Thursday, March 01, 2007

linkfarm.

there all these things that i want to share with you! interesting stuff abounds! check it:

1) amanda's recent post, Smile: It's easier than bowing, made me want to clap wildly in my cubicle yesterday. she was responding to an article "about how smiling indicates more than pleasure, but is actually linked with social status, and that the lower down the ladder you are, the more you tend to smile." she connects these researched findings to gender as well, in particular to that maddening habit that random men on the street have - you know, where they tell women they've never before seen in their life to "smile, honey!" the original article bears out her conclusion:

research show[s] that women smile more than men...this gender difference has been attributed to the perceived lower social status of women, and [a professor involved in the research] notes that this gender gap shrinks when you control for social status: high-status women apparently don’t feel the need to smile as much.
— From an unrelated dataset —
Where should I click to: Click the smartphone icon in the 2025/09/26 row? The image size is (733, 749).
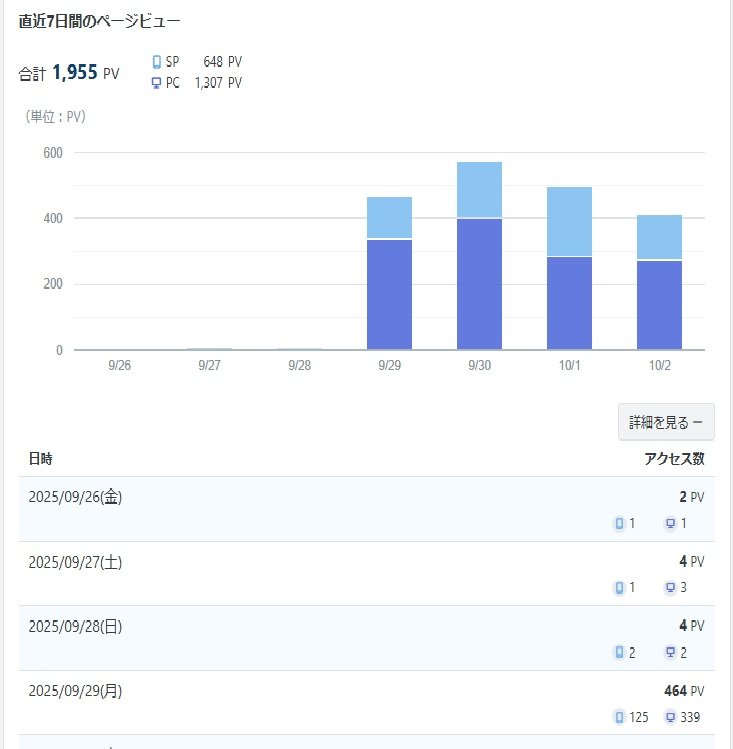(x=619, y=523)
overall, some fascinating stuff, and satisfying to so many women who already knew, instinctively and from experience, that this was the case. amanda says at the end of the post,

In recent years, I’ve discovered that if I stifle the urge to smile all the time at people, I get more respect...over time, I’ve sort of fallen out of the habit [of smiling often] because the need to be taken seriously overrules the need to have people like me so much of the time.
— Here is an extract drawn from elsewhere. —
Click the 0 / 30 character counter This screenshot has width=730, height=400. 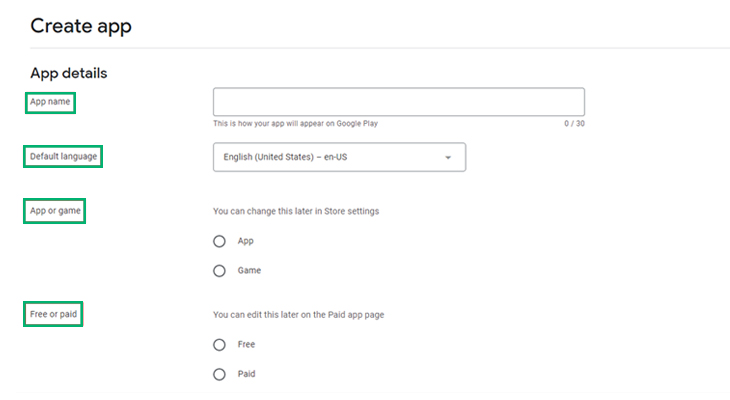(x=574, y=123)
amen! yes! women everywhere: smile less, demand more.

2) a post that got me thinking today was a recent musing from hugo about marriage, money, joint accounts and feminism. obviously, given my marriage ramblings of last month, the topic caught my attention. in this one, hugo responds to a few other posts involving money and marriage, and uses personal anecdote (as he does so often, and so well!) to examine the issue of the role of finances in a marriage. in his marriage (and his three previous ones - hugo's an interesting guy), finances are completely blended, and he ultimately argues for the value in that. his comment thread has some good contrasting viewpoints, as well as some relevant identifications of how class-based privilege could be factoring into his argument.

i don't have much else to say about it now, other than that for me, the discussion also raised (or re-framed) some serious questions about what marriage is about, and the different ways in which one could (should? would? how now brown cow!) conceptualize the institution.
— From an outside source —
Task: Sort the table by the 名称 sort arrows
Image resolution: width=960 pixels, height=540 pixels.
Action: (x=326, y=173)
3) my AdRants Daily email alerted me to this new campaign, Buy Less Crap, which is in response to the Bono and Oprah endorsed (RED) consumer-friendly charity campaign. my first unmitigated response was "thank you, thank you, thank you." as someone who toils away raising money for causes as a professional livelihood, the recent boom in cause marketing and consumer-driven (and consumer-connected) philanthropy makes me uneasy. i mean, no more than 17% of they money you spend on your (RED) motorola phone actually goes to charity - 83% goes in motorola's pocket. so Buy Less Crap cuts out the middle corporate man, and provides direct links to donate to the charities (RED) supports. brilliant!

the only thing that tempered my happiness with this initiative is the reason it was in AdRants in the first place - its ad campaign. the print ad featured in the AdRants email was a naked woman (sigh), cleverly concealing herself with her own arms (double sigh), with the word "(RED)ICU(LESS)" stamped over her. i thought, god damn it, you nice liberal causes with good progressive intentions! can you please try to achieve your aims without exploiting a woman's body, just once??

but then again, when you go to their site, two of the three posted print ads are naked guys. so while overall, i am certainly tired of the "naked people, ooooh, shocking!" marketing motif that many liberal/left-ish companies and organizations continue to buy into, at least it seems like Buy Less Crap is being somewhat egalitarian about their attempts at mass market titillation.

4) there is no number four. i kinda can't believe how long it took me to just write those three. when the portion of your brain that houses things like "thesaurus" and "sentence structure" starts shutting down by 8:30 pm, you know you're getting old.

4 comments:

educand - said...

Interestingly, I smile so little that I think of it as symptomatic of gender variance, and I demand a fair amount, especially because of the nature of my job... and I keep hearing that the 22-year-old girls I work with are terrified of me. People really don't know how to handle it.

Interesting site, that Buy (LESS) Crap link.

Kate said...

Re #1 -- you know, I've heard this a bit before, and have changed over the last few years how I behave towards men and people with higher status than me (like tenured profs, etc). I find I get a lot more respect when I don't smile as eagerly at them as I used to.

That said, I smile a LOT to my students, in large part to REDUCE the authority gap between us. So I guess it can go both ways...

Anonymous said...

I don't expect women to smile at me in order to reinforce their subordinate position in society. I expect them to smile because it makes them even prettier and that makes me happy.

Anonymous said...

(People who are not kate: That was supposed to be a funny.)